(Exercise text):
┏━━

August 11, 2022


Business Activity

What The Pentagon Can Teach Business Leaders About Crisis Communication

Corporate executives can learn a thing or two about crisis communication in a disciplined, organized and trained manner from the U.S. military which is known, after all, for the emphasis it places on discipline, organization and training.

The armed forces have lots of experience communicating about crisis situations. Recent examples include a Navy training jet that crashed into a residential neighborhood, the use of hazardous and toxic chemicals in firefighting foam at a Marine Corps base and an active shooter on an Army installation.

Full disclosure: In 2019, I had an opportunity to observe a crisis communication training exercise for public affairs officers at the Pentagon’Defense Information School. And this summer I served as a subject matter expert for the U.S. Department of Defense when it revised the crisis communication portion of its PAVILION website. The updated site went live in August. 

PAVILION is a portal to a searchable knowledge base of resources that are curated, developed and pulled from training courses, fleet, field, and industry, and crowd sourced from the Department of Defense community. It supplements the U.S. military’s in-person communication training for members of the armed services, select Department of Defense civilians and international military personnel.

PAVILION launched in April 2020 and is updated with an average of 15 new resources 10 times a year, according to Peter Robertson, the public affairs officer for the Defense Information School.

Better Equipped To Handle Threats

Jarad Denton is a master sergeant and public affairs advisor to the chief master sergeant of the U.S. Air Force. He said, “The assets and resources I referenced in PAVILION helped me augment a training I held with the Department of State that spanned the East-Asia and Pacific regions. Thanks to [the Defense Information School] and their platform, 31 embassies are better equipped to handle disinformation and threats across the information environment.”

PAVILION is not a military secret and has been scrubbed clean of any sensitive or classified information. Not surprisingly, the website has its share of military abbreviations, buzzwords and jargon.

“Keep in mind that it is written for service members so if you’re not [with the Department of Defense] or in the military, some things might differ from your organization,” Robertson advised.

The good news is that anyone can profit from the advice and insights from this online learning resource. And it is free to use, paid for by U.S. taxpayers.

The Pentagon’s Perspective

The crisis communication section of PAVILION provides a unique perspective and resources for corporate executives about important aspects of connecting with the public and stakeholders in emergency situations.

Business leaders and their staffs may find the following resources on the site particularly helpful in preparing and communicating about a crisis. Click on the blue links to access and explore each resource.

Crisis Communication Portal

The crisis communication section features dozens of checklists, exercises, tests and simulations on topics that will be familiar to business leaders and crisis managers such as using social media, crisis response teams, communicating about accidents, news conferences and preparing for a crisis.

The following descriptions are excerpted from the PAVILION website.

5 Tips For Crisis Communication

When a crisis occurs, and your reputation is on the line, it is vitally important to be prepared to communicate effectively. These five tips will help you manage a crisis and facilitate a more positive response from your audience.

┗━━

(Tasks to perform):
A - Please copy the passage from the crisis communication article starting with "Corporate executives can" and going on through "an Army installation.".
B - Turn the paragraph of the crisis communication article that begins "PAVILION is a portal" into a short bulleted list that keeps its main facts.
The data entries that come next aren't needed for anything here.

Collected data entries

┏━━

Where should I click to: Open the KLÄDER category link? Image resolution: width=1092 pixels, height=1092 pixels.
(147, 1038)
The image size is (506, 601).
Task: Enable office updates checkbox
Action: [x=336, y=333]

┗━━

(Responses to the tasks):
A -
Corporate executives can learn a thing or two about crisis communication in a disciplined, organized and trained manner from the U.S. military which is known, after all, for the emphasis it places on discipline, organization and training.

The armed forces have lots of experience communicating about crisis situations. Recent examples include a Navy training jet that crashed into a residential neighborhood, the use of hazardous and toxic chemicals in firefighting foam at a Marine Corps base and an active shooter on an Army installation.

B -
- PAVILION is a portal to a searchable knowledge base of resources.
- The resources are curated, developed and pulled from training courses, fleet, field and industry, and crowd sourced from the Department of Defense community.
- It supplements the U.S. military's in-person communication training for members of the armed services, select Department of Defense civilians and international military personnel.